| What is expected |
Transcribe every one of the following items line by line, keeping each character unchanged.
━━━━━ Input data ━━━━━
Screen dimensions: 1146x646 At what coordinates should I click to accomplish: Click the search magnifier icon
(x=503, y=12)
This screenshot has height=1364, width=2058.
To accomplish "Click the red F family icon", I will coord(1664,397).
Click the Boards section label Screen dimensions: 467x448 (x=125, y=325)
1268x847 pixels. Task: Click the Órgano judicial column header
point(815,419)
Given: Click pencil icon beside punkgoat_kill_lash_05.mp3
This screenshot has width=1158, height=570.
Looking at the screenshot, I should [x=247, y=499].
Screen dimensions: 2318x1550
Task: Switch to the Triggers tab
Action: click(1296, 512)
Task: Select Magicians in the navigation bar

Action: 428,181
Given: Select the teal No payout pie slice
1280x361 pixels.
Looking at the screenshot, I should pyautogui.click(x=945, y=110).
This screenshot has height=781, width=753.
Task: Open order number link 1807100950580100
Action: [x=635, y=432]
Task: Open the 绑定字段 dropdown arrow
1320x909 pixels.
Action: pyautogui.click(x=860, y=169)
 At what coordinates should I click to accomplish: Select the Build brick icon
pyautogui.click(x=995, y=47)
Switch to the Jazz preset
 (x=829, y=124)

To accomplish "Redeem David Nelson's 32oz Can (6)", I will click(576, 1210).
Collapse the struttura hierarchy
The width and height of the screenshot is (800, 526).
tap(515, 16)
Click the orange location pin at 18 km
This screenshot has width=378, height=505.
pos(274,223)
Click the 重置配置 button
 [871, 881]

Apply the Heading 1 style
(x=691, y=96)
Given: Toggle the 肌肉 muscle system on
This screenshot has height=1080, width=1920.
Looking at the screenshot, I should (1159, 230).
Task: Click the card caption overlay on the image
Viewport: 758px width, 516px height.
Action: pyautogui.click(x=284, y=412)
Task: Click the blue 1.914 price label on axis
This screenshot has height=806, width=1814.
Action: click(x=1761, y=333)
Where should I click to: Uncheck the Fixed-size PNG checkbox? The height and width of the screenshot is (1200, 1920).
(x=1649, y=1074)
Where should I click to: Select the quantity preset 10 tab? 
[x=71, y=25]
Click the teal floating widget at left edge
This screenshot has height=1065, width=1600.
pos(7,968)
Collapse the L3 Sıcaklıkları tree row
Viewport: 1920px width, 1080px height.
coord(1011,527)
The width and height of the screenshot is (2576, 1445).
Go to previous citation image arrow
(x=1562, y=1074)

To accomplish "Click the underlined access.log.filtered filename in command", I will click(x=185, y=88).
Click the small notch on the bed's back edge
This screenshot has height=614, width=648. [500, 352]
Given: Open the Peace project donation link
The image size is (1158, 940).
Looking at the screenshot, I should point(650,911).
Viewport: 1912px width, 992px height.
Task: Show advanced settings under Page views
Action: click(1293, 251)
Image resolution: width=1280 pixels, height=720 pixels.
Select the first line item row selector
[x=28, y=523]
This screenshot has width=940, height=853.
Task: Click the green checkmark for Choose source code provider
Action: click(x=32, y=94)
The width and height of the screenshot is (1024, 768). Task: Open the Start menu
━━━━━
| Response below |
Screen dimensions: 1146x646 At what coordinates should I click to accomplish: Click the search magnifier icon
(x=503, y=12)
This screenshot has height=1364, width=2058.
To accomplish "Click the red F family icon", I will coord(1664,397).
Click the Boards section label Screen dimensions: 467x448 (x=125, y=325)
1268x847 pixels. Task: Click the Órgano judicial column header
point(815,419)
Given: Click pencil icon beside punkgoat_kill_lash_05.mp3
This screenshot has width=1158, height=570.
Looking at the screenshot, I should [x=247, y=499].
Screen dimensions: 2318x1550
Task: Switch to the Triggers tab
Action: click(1296, 512)
Task: Select Magicians in the navigation bar

Action: 428,181
Given: Select the teal No payout pie slice
1280x361 pixels.
Looking at the screenshot, I should pyautogui.click(x=945, y=110).
This screenshot has height=781, width=753.
Task: Open order number link 1807100950580100
Action: [x=635, y=432]
Task: Open the 绑定字段 dropdown arrow
1320x909 pixels.
Action: pyautogui.click(x=860, y=169)
 At what coordinates should I click to accomplish: Select the Build brick icon
pyautogui.click(x=995, y=47)
Switch to the Jazz preset
 (x=829, y=124)

To accomplish "Redeem David Nelson's 32oz Can (6)", I will click(576, 1210).
Collapse the struttura hierarchy
The width and height of the screenshot is (800, 526).
tap(515, 16)
Click the orange location pin at 18 km
This screenshot has width=378, height=505.
pos(274,223)
Click the 重置配置 button
 [871, 881]

Apply the Heading 1 style
(x=691, y=96)
Given: Toggle the 肌肉 muscle system on
This screenshot has height=1080, width=1920.
Looking at the screenshot, I should (1159, 230).
Task: Click the card caption overlay on the image
Viewport: 758px width, 516px height.
Action: pyautogui.click(x=284, y=412)
Task: Click the blue 1.914 price label on axis
This screenshot has height=806, width=1814.
Action: click(x=1761, y=333)
Where should I click to: Uncheck the Fixed-size PNG checkbox? The height and width of the screenshot is (1200, 1920).
(x=1649, y=1074)
Where should I click to: Select the quantity preset 10 tab? 
[x=71, y=25]
Click the teal floating widget at left edge
This screenshot has height=1065, width=1600.
pos(7,968)
Collapse the L3 Sıcaklıkları tree row
Viewport: 1920px width, 1080px height.
coord(1011,527)
The width and height of the screenshot is (2576, 1445).
Go to previous citation image arrow
(x=1562, y=1074)

To accomplish "Click the underlined access.log.filtered filename in command", I will click(x=185, y=88).
Click the small notch on the bed's back edge
This screenshot has height=614, width=648. [500, 352]
Given: Open the Peace project donation link
The image size is (1158, 940).
Looking at the screenshot, I should point(650,911).
Viewport: 1912px width, 992px height.
Task: Show advanced settings under Page views
Action: click(1293, 251)
Image resolution: width=1280 pixels, height=720 pixels.
Select the first line item row selector
[x=28, y=523]
This screenshot has width=940, height=853.
Task: Click the green checkmark for Choose source code provider
Action: click(x=32, y=94)
The width and height of the screenshot is (1024, 768). Task: Open the Start menu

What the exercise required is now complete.